Dataset entries:
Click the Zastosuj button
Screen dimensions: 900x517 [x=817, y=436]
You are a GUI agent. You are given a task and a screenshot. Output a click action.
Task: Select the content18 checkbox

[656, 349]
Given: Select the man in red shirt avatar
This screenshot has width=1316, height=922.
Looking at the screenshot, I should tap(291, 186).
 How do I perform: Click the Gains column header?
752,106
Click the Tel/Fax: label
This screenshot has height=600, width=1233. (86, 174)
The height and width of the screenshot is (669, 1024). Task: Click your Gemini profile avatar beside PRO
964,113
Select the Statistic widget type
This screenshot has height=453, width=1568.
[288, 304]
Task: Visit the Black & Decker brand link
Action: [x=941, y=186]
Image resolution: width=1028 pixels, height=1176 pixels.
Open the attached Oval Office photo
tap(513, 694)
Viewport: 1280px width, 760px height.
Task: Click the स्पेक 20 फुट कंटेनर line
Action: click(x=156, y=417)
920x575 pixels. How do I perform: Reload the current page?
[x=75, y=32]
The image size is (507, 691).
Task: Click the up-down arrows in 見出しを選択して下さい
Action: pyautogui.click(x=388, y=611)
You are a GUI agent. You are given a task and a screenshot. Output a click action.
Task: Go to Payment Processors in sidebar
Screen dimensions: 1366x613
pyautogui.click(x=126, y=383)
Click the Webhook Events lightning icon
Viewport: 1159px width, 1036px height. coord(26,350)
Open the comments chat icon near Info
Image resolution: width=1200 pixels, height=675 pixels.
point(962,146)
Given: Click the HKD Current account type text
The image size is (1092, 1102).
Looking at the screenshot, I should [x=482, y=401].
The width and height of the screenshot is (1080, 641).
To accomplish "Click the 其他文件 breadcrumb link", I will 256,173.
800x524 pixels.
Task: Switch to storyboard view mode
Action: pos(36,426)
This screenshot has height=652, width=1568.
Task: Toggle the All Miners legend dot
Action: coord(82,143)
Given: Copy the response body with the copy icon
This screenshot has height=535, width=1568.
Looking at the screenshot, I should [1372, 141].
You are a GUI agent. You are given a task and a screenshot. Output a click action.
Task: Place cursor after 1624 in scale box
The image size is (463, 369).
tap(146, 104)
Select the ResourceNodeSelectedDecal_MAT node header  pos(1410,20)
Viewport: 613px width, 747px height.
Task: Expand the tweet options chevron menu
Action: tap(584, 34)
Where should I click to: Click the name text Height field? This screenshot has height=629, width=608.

● What you should do
Go through the records above. Copy each line in which the string "text" appears.

● Output of the exercise
Given: Click the HKD Current account type text
Where should I click to: Click the name text Height field? This screenshot has height=629, width=608.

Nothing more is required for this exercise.